5:12 pm on 12 April 2016

A Parihaka woman who uses Māori traditions to bury the dead says the law needs to change to allow Māori to deal with death in their own way.

Casket at a Wellington funeral home.

Photo: RNZ / Alexander Robertson

Maata Wharehoka is backing a Parliamentary inquiry which was launched today into how the deceased of Māori families or tūpāpaku are handled.

The Māori Affairs Select Committee will conduct the inquiry into whānau access to, and treatment of, tūpāpaku under the current laws.

One of the key issues for whānau is the sometimes drawn-out process before they can be with their family member.

For most of us, death will mean a trip to the morgue where our bodies will be drained of fluid and filled with preservatives before being put in a coffin and returned to our families.

For the Māori process Ms Wharehoka runs, family remain with the body at all times and make the final decisions on what happens to the body.

Ms Wharehoka has had up to 20 whānau members in the room while she tended to a body.

"I manage the tūpāpaku in such a way that involves not only the tinana [body] but I also work with the wairua [spirit] of that tūpāpaku as well, which is never ever addressed in Pākehā terms."

Under Mrs Wharehoka's cultural practice, whānau members help weave a flax mat or whāriki in which the body is wrapped before it is placed on a wooden waka or body transporter that is made at the same time.

Over the last nine years, Maata Wharehoka and her whānau have buried 70 tūpāpaku this way.

She said the current system is too clinical and wants to see it changed.

"It does not matter what they have got in the act today, we know that it is insufficient to cover the things that we as Māori need and desire to do."

"It should be the right of our people to chose how we manage this and for far too long we have been in a Pākehā system that has not given us that right."

The Māori Affairs Select Committee will run an inquiry into access to and management of tūpāpaku.

Chairman Tutehounuku Korako said committee members have heard concerns from whānau who had really traumatic experiences with their loved ones dying in hospital, and with Sudden Infant Death Syndrome and stillborn in particular.

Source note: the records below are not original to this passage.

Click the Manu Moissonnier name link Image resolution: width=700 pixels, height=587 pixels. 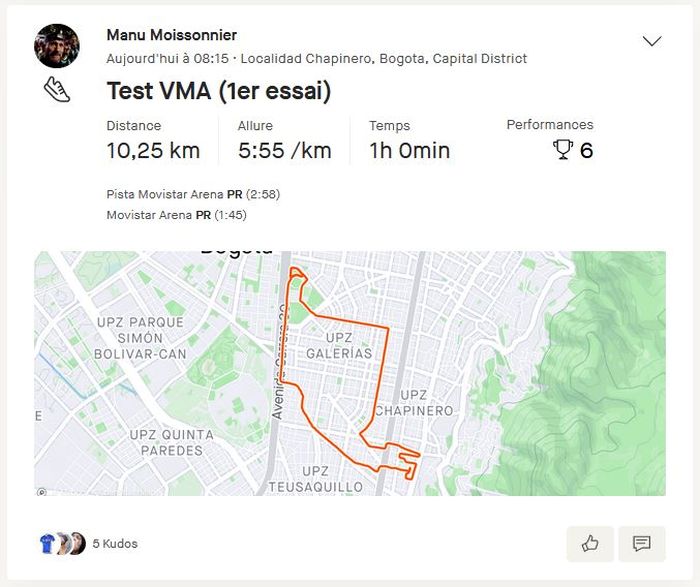click(x=171, y=35)
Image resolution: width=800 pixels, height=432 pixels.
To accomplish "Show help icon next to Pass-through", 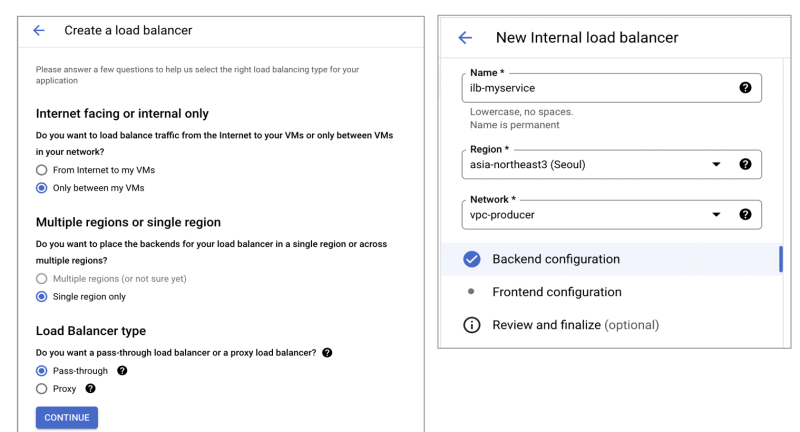I will point(122,371).
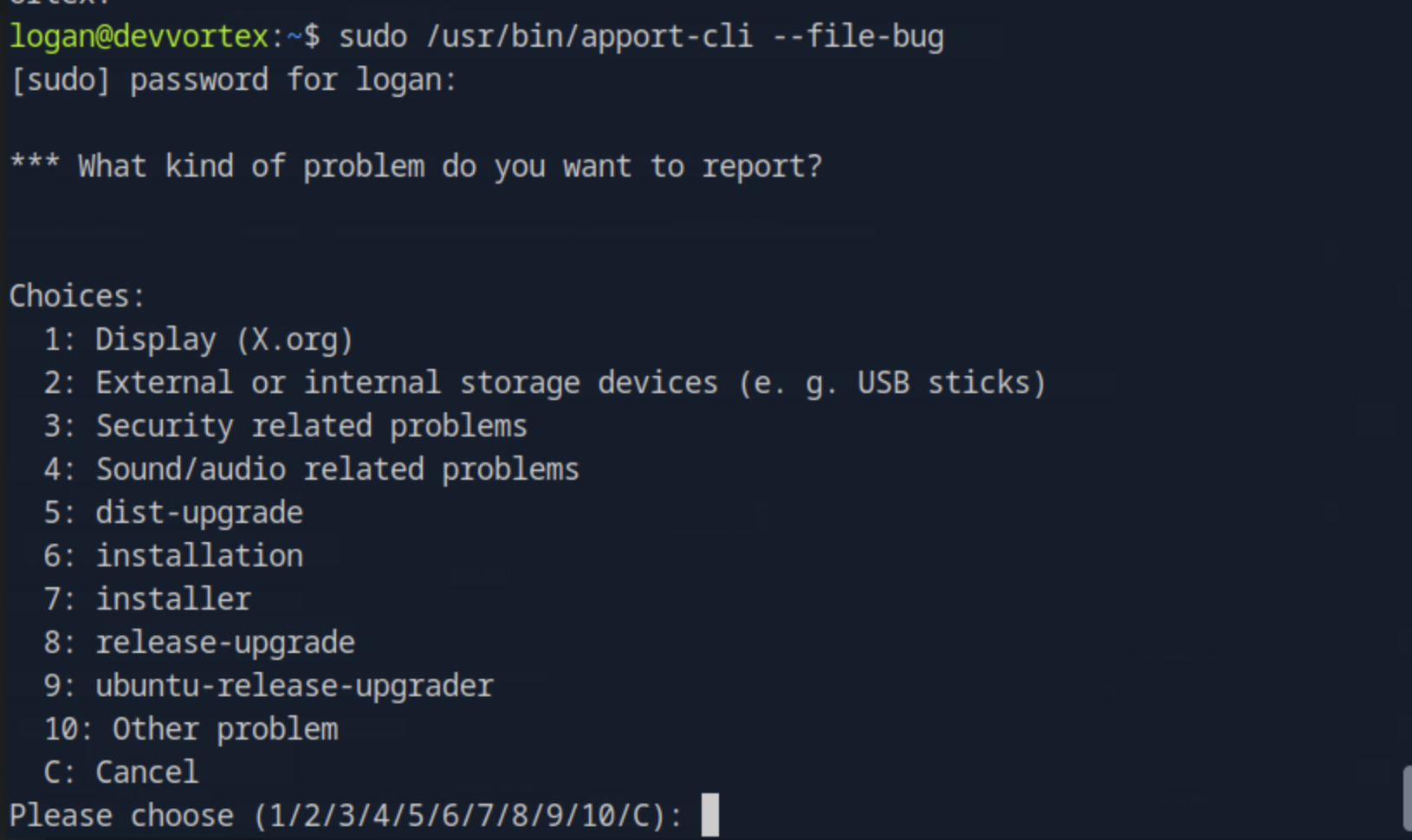This screenshot has height=840, width=1412.
Task: Click the scrollbar thumb at right edge
Action: (x=1406, y=798)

Among other things, the inquiry will consider the power and practices of pathologists, coroners, police and funeral directors.

Whānau struggled with what can sometimes be a long wait for a body to be returned to them, through hold-ups in hospital, if pathologist reports were needed or if police were involved.

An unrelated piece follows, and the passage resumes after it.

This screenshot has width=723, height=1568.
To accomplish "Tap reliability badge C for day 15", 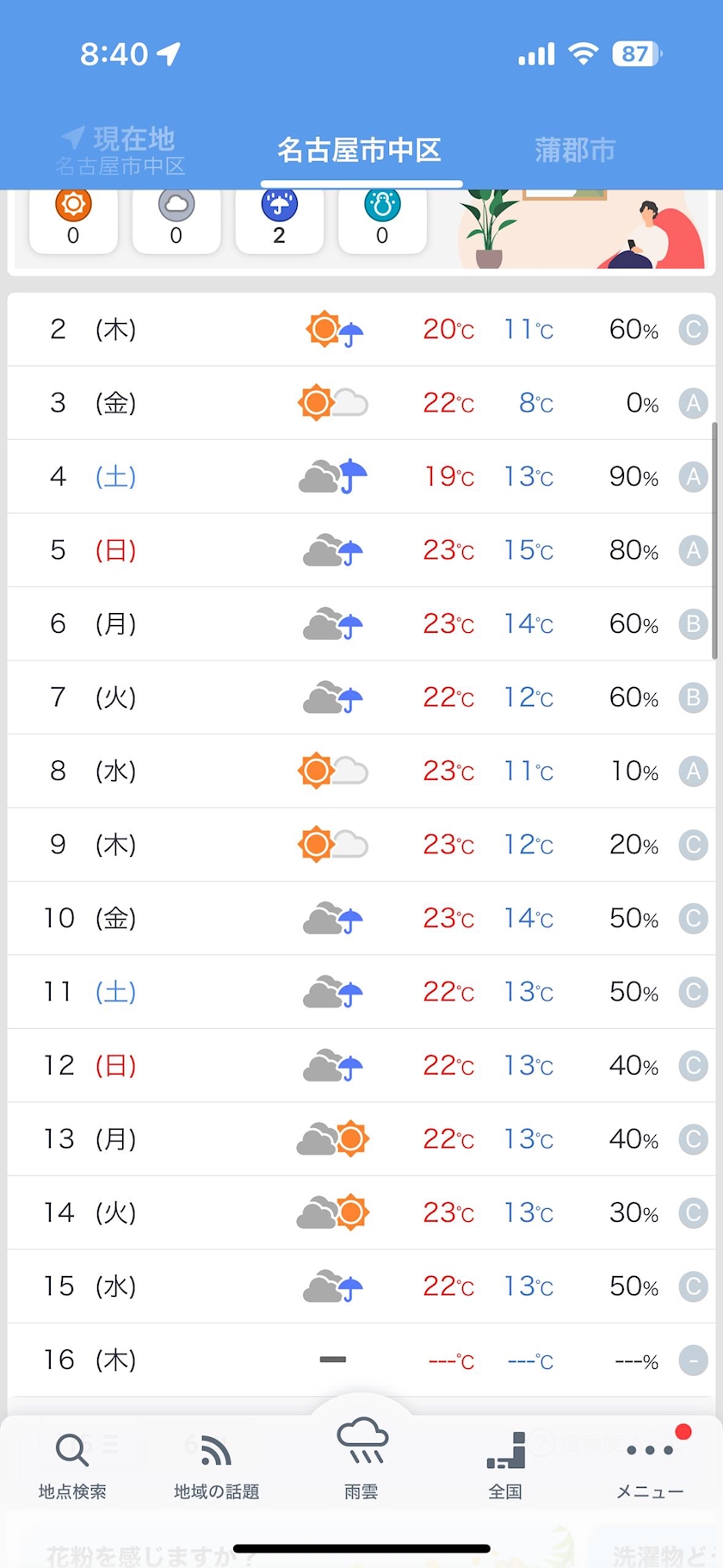I will 693,1286.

Green Party MP Marama Davidson said there were also more modern dilemmas that needed to be examined.

"We have long known for the troubles that Māori have had, for example getting tūpāpaku back from overseas back to Aotearoa."

"And also issues like the tikanga Māori processes - how does that sit alongside the agency processes."

The committee is calling for submissions from experts and whānau before the end of June.

It is hoped the process will result in tikanga Māori being accommodated in law and ultimately a better cultural experience for whānau when a family member dies.